Industry watchers and pub companies believe that any licensee pursuing this version of a wet-led, old-man’s boozer is playing to a strictly niche market. Very few examples of this business model will survive in the longer term, we are constantly told.But, as the article goes on to say, while this model of operating pubs is often dismissed as a thing of the past, there are still a fair number of pubs that do well following that format – the Armoury in Edgeley, which has recently received a thoroughgoing refurbishment from Robinson’s, being a good local example. Many pubs in the Sam Smith’s estate fall into that category too.

It’s certainly the case that most of the pubs where I feel most at home are ones like that – tied house, traditional layout, extensive bench seating, mostly mature clientele and food, while usually served, not allowed to dominate to the exclusion of all else, and they can still be found in this part of the world.

Although it must be said that, from my perspective, this pub in Blackpool sounds like a descent into the seventh circle of Hell:

Veteran licensee Dave Daly, manager of the Castle in Blackpool, says live TV football is the one attraction guaranteed to fill his pub — but he admits it takes much more than a bank of television screens to ensure he gets the right volume of footfall.

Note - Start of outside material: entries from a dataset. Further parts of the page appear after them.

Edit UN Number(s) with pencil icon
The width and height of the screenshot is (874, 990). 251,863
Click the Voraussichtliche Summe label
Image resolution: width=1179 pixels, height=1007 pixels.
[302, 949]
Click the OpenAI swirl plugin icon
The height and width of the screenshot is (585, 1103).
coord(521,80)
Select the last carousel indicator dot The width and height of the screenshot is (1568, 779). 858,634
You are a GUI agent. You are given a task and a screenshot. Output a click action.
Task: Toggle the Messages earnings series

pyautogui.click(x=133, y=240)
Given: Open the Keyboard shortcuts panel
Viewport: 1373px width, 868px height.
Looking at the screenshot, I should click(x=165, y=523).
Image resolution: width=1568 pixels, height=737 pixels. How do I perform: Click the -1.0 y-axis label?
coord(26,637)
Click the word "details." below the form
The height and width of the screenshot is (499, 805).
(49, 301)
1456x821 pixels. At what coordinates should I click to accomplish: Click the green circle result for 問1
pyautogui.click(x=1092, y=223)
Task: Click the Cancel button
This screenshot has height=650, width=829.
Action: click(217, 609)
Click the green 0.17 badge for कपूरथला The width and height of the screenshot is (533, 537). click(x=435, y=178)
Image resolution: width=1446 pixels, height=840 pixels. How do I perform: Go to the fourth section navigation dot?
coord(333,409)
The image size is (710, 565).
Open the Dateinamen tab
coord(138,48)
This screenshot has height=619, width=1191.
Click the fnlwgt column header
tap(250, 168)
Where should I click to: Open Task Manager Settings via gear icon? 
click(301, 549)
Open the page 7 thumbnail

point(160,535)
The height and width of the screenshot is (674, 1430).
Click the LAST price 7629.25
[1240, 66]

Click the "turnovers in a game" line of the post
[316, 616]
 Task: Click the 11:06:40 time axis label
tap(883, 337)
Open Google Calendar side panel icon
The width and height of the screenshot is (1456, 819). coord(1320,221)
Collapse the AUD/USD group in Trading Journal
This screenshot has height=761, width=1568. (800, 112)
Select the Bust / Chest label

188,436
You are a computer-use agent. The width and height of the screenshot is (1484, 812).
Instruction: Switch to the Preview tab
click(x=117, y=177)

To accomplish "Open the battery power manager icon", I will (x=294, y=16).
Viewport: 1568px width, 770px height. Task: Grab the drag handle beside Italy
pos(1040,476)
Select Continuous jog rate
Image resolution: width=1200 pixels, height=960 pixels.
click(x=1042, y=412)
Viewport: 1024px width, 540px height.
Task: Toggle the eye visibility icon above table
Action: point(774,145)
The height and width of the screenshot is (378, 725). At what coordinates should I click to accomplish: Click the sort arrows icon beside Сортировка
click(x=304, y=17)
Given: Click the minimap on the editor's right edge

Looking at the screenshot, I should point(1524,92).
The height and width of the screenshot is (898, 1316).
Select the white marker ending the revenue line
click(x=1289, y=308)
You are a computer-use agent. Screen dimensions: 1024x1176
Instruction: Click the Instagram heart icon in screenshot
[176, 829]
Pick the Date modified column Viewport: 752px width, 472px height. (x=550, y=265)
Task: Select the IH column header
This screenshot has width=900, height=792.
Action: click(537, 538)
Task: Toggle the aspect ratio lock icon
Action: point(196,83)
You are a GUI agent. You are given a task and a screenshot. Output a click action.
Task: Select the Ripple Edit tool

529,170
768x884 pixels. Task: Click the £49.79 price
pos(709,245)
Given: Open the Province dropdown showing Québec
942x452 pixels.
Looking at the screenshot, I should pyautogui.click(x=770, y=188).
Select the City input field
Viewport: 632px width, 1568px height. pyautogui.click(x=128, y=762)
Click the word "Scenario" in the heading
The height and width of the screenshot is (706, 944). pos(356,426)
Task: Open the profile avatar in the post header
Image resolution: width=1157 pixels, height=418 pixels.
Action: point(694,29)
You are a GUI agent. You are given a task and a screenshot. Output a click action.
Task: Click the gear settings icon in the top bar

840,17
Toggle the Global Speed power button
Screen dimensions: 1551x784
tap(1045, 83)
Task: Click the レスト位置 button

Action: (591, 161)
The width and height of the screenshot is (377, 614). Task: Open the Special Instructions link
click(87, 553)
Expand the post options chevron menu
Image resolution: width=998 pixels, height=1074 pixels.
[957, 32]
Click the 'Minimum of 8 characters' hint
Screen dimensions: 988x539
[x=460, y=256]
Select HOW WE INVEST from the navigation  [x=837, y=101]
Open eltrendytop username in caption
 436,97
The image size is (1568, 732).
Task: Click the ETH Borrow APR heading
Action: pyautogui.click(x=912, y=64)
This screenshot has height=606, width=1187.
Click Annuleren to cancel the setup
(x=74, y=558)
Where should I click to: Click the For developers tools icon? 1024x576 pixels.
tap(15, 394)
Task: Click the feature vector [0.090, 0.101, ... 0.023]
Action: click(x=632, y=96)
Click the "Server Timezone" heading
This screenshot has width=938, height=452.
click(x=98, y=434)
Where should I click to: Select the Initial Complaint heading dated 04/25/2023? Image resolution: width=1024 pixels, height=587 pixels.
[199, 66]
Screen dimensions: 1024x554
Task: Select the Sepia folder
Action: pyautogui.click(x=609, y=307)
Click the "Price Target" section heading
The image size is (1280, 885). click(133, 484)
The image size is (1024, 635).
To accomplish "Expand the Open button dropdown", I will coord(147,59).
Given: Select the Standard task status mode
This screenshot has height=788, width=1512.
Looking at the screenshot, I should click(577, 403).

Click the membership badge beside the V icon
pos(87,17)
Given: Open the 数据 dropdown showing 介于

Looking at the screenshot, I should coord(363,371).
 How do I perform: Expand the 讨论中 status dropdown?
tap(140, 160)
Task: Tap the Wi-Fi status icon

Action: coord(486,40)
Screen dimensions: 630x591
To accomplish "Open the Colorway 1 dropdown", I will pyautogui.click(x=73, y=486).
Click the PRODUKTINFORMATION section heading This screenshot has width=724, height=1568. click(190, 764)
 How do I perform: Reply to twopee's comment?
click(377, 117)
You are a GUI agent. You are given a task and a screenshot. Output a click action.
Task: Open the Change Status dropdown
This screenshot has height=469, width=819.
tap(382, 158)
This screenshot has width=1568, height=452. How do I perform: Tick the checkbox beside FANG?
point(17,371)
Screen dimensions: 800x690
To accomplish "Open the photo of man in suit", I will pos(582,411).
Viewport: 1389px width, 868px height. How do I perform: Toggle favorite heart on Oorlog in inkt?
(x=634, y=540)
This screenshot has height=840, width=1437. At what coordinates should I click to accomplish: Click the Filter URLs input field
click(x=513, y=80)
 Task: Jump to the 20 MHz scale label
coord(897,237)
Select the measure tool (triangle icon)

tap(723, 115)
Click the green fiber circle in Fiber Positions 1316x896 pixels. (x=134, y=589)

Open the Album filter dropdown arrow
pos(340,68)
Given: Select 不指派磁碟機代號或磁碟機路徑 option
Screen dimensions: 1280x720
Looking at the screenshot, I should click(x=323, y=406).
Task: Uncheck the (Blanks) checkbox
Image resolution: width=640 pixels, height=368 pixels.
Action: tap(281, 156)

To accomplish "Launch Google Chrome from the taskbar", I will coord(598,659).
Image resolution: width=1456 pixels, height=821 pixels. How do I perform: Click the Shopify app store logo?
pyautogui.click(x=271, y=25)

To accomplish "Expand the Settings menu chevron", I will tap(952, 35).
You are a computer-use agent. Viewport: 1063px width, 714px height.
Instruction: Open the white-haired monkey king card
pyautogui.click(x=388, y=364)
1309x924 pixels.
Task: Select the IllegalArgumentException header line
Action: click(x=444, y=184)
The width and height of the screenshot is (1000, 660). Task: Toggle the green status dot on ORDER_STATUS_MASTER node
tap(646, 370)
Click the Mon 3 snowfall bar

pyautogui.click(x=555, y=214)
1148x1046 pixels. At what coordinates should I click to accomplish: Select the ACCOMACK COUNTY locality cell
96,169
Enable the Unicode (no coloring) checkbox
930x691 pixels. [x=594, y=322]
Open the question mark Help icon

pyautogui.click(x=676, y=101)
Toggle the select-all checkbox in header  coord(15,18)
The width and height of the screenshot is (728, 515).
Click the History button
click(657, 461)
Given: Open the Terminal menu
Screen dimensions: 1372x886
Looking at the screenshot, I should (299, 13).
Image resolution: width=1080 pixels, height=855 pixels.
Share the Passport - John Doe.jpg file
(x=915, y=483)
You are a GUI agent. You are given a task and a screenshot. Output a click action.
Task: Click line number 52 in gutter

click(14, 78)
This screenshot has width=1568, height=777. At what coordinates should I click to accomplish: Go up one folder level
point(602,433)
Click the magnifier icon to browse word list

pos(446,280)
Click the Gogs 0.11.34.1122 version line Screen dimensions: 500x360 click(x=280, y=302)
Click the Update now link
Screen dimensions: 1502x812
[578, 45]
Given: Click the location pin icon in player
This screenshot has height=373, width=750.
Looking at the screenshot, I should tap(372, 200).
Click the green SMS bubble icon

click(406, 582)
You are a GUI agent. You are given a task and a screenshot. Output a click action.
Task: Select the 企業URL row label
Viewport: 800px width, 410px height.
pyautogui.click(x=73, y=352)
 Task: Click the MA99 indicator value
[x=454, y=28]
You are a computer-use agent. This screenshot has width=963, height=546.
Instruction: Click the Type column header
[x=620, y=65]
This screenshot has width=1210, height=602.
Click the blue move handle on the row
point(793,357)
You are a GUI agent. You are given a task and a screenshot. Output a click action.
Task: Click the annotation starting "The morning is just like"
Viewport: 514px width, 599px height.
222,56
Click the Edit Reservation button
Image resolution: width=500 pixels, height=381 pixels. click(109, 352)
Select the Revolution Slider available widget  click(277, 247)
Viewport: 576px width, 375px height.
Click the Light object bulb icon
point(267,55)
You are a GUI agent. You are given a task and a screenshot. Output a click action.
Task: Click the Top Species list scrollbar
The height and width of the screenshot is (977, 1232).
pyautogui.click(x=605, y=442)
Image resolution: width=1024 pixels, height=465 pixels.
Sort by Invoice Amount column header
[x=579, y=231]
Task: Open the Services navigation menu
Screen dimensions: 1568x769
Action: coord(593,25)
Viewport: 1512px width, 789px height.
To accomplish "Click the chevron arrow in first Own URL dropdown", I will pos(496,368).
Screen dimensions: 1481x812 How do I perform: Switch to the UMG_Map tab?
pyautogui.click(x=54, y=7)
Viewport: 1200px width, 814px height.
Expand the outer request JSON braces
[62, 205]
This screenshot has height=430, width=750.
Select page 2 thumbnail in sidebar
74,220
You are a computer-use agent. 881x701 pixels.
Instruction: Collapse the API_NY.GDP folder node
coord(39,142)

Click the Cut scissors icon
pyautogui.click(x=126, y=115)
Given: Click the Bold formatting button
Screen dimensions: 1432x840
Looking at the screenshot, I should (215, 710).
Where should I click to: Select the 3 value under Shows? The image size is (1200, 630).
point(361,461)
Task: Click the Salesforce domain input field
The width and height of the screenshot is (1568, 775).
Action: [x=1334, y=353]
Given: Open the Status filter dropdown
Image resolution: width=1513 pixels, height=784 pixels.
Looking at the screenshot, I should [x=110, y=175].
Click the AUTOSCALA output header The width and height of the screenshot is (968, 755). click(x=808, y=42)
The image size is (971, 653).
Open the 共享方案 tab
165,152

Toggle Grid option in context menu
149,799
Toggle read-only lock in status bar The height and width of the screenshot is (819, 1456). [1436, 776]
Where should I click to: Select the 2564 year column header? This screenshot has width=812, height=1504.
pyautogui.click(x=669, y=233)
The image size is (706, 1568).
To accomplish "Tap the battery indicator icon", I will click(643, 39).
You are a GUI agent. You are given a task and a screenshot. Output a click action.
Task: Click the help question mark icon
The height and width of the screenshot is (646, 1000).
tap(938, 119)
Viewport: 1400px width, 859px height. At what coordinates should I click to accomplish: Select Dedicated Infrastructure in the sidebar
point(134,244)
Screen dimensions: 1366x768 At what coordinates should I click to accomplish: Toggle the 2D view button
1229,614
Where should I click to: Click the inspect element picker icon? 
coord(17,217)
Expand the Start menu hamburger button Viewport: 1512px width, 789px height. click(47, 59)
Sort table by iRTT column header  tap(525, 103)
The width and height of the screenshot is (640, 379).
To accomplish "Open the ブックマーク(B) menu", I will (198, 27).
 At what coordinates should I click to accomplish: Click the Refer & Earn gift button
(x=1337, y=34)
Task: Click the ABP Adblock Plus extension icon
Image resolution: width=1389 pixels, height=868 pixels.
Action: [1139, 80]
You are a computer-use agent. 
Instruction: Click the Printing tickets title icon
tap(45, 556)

The Town & City Pubs-owned venue, in the shadow of the resort’s famous tower, has the space to hold 800 customers on two floors — and on key Saturdays Daly says numbers can often approach capacity.

“We have 28 screens in total and we need every one of them. But getting things right in other areas is crucial,” he says. “Proper staffing and stock control are essential to cater for such high numbers and plastic glasses are also essential.

“It’s very much a male-dominated audience and lager sales go through the roof. We don’t do any food; it’s vertical drinking all the way and our take is often 15% or 20% up on a big Saturday,” he reveals.Wow, lager in plastic glasses, 28 screens and vertical drinking – must jump on that train to Blackpool!